| September/October 1968

3125 West Fisk Ave., Rt. 3 Oshkosh, Wisconsin 54901

Another short story and picture about 'Tired Iron'. This is one for 'What is it?' I mentioned an engine in G.E.M. May-June 1968 on page 23. This engine laid in a farm yard for many years and was in real bad shape. The owner didn't know the make or age. It has the letters B&EM Co. cast in each flywheel. The crankshaft looks like it is made from a bent shaft not forged, and then machined. The cam gear is mounted below the crank gear with an eccentric on the inside of the gear to oper-a lever to run the gas pump. On the outside of the cam gear is a pin and roller to operate a lever that is hooked to a vertical rod that operates the igniter and exhaust valve. In this linkage near the cam gear is where the catch is to get the Hit and Miss effect. The vertical rod operates. the igniter on the down stroke and the ex-valve at the bottom of the down stroke. The gas tank is cast in the base. The gas pump is mounted at the base, pumping the gas up to a small reservoir that feeds a Lunkenheimer carburetor. The reservoir overflows back down to the tank. The main bearings and crank have grease cups. The cylinder has an oil cup and a priming cup. The gas pump, gas reservoir, water tank and skids are not original. It has a four inch bore and a four inch stroke, 18 inch flywheels, make and break ignition, governor and hit and miss. I hope someone can tell me who made it where and when?

I don't know how some engine restorers solve their problems, but when I need piston rings and can't get them the exact size I use two 5/32 inch in a 5/16 inch groove, two 1/8 inch rings in a ? inch groove, etc. These rings are all compression rings and can be ordered from an auto parts store. When it comes to crack-ed casting like heads and water jackets I grind a V in the break and pre-heat the part with a gas burner from a water heater and weld it with a torch and cast iron rod. You have to use plenty of heat and flux. When it comes to a cracked water jacket it works good to V the crack and solder it using a little preheat. All these repairs can be ground or filed to size so they can't show. After welding they should be kept hot for an hour or so and then cooled slowly.

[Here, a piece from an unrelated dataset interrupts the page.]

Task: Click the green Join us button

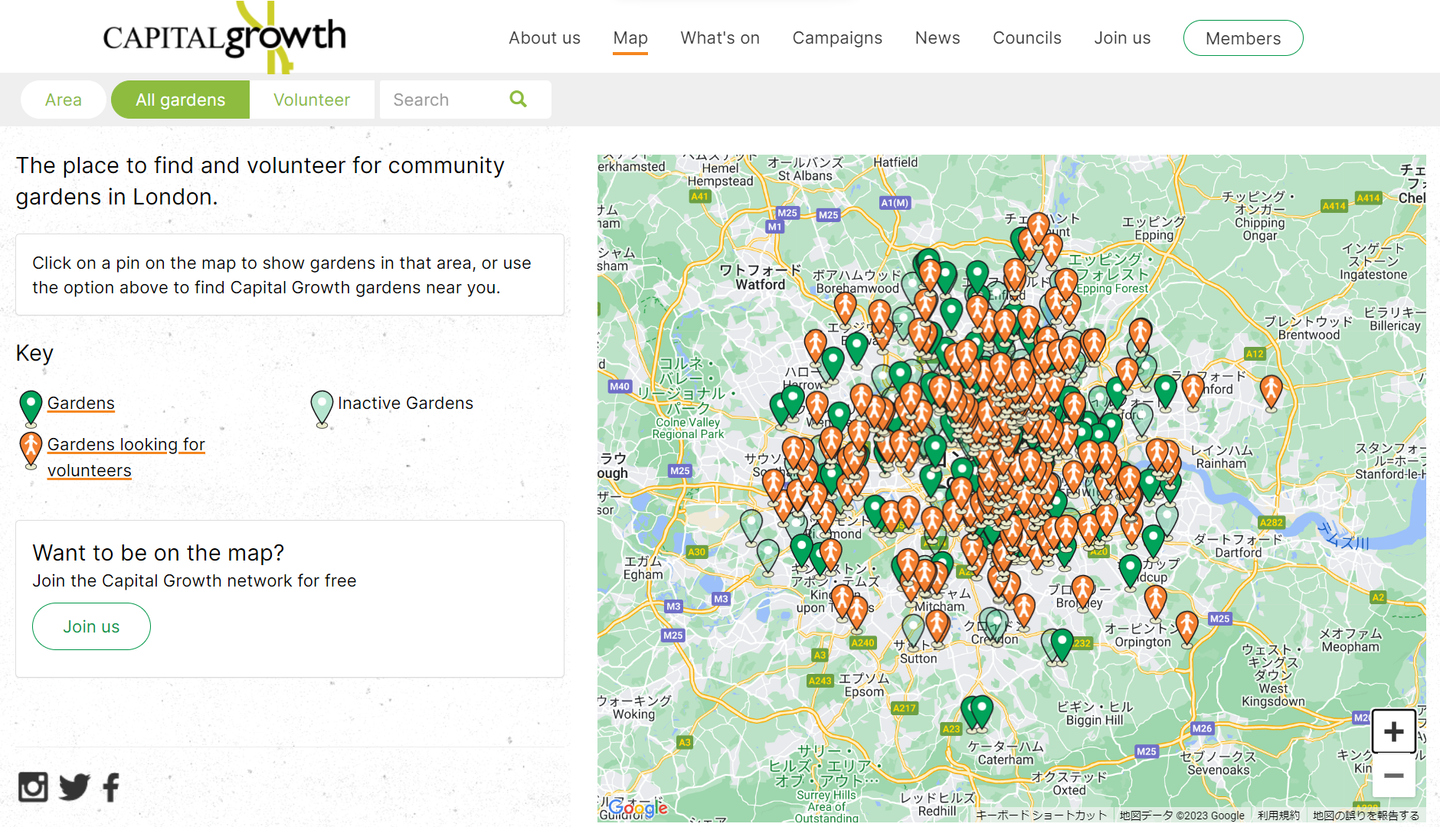Action: pyautogui.click(x=91, y=627)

When it comes to intake and exhaust valves I use valves from a car, truck, or tractor. If the stem is too long, some can be cut and drilled the way they are and some can be made softer by heating the tip of the stem and cooling slowly. Some stems will get harder if heated. The valve head can be ground down to any size.

To make some coil springs I use either piano wire or spring wire purchased from a local spring factory. The use two small blocks of wood in the jaws of a vise with a rod between the two blocks sawing a slot in the end of the rod to put the end of the wire in. Then turn the rod feeding the wire in at an angle to make either a push or pull spring. To change the size use a different size rod.

I had a picture and story of a Simplicity and Termatt and Monahan in G.E.M. It didn't take long to get several letters from the state of New York to the state of Washington asking about these engines, especially, the T. & M.